* TEXT PROVIDED *
------------------------

All these enabling techniques, tools, and patterns are common in high-functioning, Agile organizations. In this chapter, we will give an overview of each technique and how it builds on the others to enhance Agile development and delivery. You’ll find more information on these subjects further on in the book.

Build Pipeline

The first, and probably the most important of these enabling techniques from a development perspective, is the concept of a build pipeline. A build pipeline is an automated, reliable, and repeatable way of producing consistent deployable artifacts.

The key feature of a build pipeline is that whenever the source code is changed, it is possible to initiate a build process that is reliably and repeatably consistent.

Some companies invest in repeatable builds to the point where the same build on different machines at different times will produce exactly the same binary output, but many organizations simply instantiate a build machine or build machines that can be used reliably.

The reason this is important is because it gives confidence to the team that all code changes have integrity. We know what it is like to work without build pipelines, where developers create release builds on their own desktops, and mistakes such as forgetting to integrate a coworker’s changes frequently cause regression bugs in the system.

If you want to move faster and deploy more often, you must be absolutely confident that you are building the entire project correctly every time.

The build pipeline also acts as a single consistent location for gateway reviews. In many pre-Agile companies, gateway reviews are conducted by installing the software and manually testing it. Once you have a build pipeline, it becomes much easier to automate those processes, using computers to do the checking for you.

Another benefit of build pipelines is that you can go back in time and check out older versions of the product and build them reliably, meaning that you can test a specific version of the system that might exhibit known issues and check patches against it.

Automating and standardizing your build pipeline reduces the risk and cost of making changes to the system, including security patches and upgrades. This means that you can close your window of exposure to vulnerabilities much faster.

However, just because you can compile and build the system fast and repeatedly doesn’t mean it will work reliably. For that you will need to use automated testing.

Automated Testing

Testing is an important part of most software quality assurance programs. It is also a high source of costs, delays, and wastes in many traditional programs.

Test scripts take time to design and write, and more time to run against your systems. Many organizations need days or weeks of testing time, and more time to fix and re-test the bugs that are found in testing before they can finally release.

When testing takes weeks of work, it is impossible to release code into test any faster than the tests take to execute. This means that code changes tend to get batched up, making the releases bigger and more complicated, which necessitates even more testing, which necessitates longer test times, in a negative spiral.

However, much of the testing done by typical user acceptance testers following checklists or scripts adds little value and can be (and should be) automated.

Automated testing generally follows the test pyramid, where most tests are low level, cheap, fast to execute, simple to automate, and easy to change. This reduces the team’s dependence on end-to-end acceptance tests, which are expensive to set up, slow to run, hard to automate, and even harder to maintain.

As we’ll see in Chapter 11, modern development teams can take advantage of a variety of automated testing tools and techniques: unit testing, test-driven development (TDD), behavior-driven design (BDD), integration testing through service virtualization, and full-on user acceptance testing. Automated test frameworks, many of which are open source, allow your organization to capture directly into code the rules for how the system should behave.

A typical system might execute tens of thousands of automated unit and functional tests in a matter of seconds, and perform more complex integration and acceptance testing in only a few minutes.

------------------------

* DATA ENTRIES *
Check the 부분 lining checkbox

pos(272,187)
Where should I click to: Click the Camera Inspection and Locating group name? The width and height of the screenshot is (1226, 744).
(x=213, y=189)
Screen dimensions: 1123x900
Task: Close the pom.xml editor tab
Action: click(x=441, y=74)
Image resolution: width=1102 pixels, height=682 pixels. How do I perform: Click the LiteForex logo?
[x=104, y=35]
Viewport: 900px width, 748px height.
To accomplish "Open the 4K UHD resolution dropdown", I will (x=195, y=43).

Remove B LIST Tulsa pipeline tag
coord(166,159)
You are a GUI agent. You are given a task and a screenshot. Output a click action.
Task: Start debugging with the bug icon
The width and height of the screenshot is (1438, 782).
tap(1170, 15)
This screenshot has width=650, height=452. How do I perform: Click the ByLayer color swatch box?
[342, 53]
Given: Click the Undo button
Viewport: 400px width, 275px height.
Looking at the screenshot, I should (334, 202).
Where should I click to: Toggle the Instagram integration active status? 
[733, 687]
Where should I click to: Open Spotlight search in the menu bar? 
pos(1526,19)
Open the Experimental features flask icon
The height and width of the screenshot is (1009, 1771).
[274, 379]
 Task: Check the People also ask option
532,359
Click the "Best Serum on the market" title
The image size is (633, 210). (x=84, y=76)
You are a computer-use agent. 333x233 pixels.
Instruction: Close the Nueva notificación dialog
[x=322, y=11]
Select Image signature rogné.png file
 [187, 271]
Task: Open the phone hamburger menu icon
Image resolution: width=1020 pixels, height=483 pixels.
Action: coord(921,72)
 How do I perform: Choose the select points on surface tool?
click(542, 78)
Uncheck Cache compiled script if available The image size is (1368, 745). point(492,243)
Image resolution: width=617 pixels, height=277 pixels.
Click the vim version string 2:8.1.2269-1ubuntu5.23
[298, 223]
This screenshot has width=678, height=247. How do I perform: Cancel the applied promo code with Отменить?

------------------------

* REQUESTS *
1. Reproduce, word for word, the part of the passage on build pipelines and automated testing that opens with the words containing "Some companies invest" and closes with "in the system.".
2. Format the listing as a numbered list from its first line through the line containing "The image size is (633, 210). (x=84, y=76)", including both of those lines and leaving out blank lines.

* EXPECTED ANSWERS *
1.
Some companies invest in repeatable builds to the point where the same build on different machines at different times will produce exactly the same binary output, but many organizations simply instantiate a build machine or build machines that can be used reliably.

The reason this is important is because it gives confidence to the team that all code changes have integrity. We know what it is like to work without build pipelines, where developers create release builds on their own desktops, and mistakes such as forgetting to integrate a coworker’s changes frequently cause regression bugs in the system.

2.
1. Check the 부분 lining checkbox
2. pos(272,187)
3. Where should I click to: Click the Camera Inspection and Locating group name? The width and height of the screenshot is (1226, 744).
4. (x=213, y=189)
5. Screen dimensions: 1123x900
6. Task: Close the pom.xml editor tab
7. Action: click(x=441, y=74)
8. Image resolution: width=1102 pixels, height=682 pixels. How do I perform: Click the LiteForex logo?
9. [x=104, y=35]
10. Viewport: 900px width, 748px height.
11. To accomplish "Open the 4K UHD resolution dropdown", I will (x=195, y=43).
12. Remove B LIST Tulsa pipeline tag
13. coord(166,159)
14. You are a GUI agent. You are given a task and a screenshot. Output a click action.
15. Task: Start debugging with the bug icon
16. The width and height of the screenshot is (1438, 782).
17. tap(1170, 15)
18. This screenshot has width=650, height=452. How do I perform: Click the ByLayer color swatch box?
19. [342, 53]
20. Given: Click the Undo button
21. Viewport: 400px width, 275px height.
22. Looking at the screenshot, I should (334, 202).
23. Where should I click to: Toggle the Instagram integration active status? 
24. [733, 687]
25. Where should I click to: Open Spotlight search in the menu bar? 
26. pos(1526,19)
27. Open the Experimental features flask icon
28. The height and width of the screenshot is (1009, 1771).
29. [274, 379]
30.  Task: Check the People also ask option
31. 532,359
32. Click the "Best Serum on the market" title
33. The image size is (633, 210). (x=84, y=76)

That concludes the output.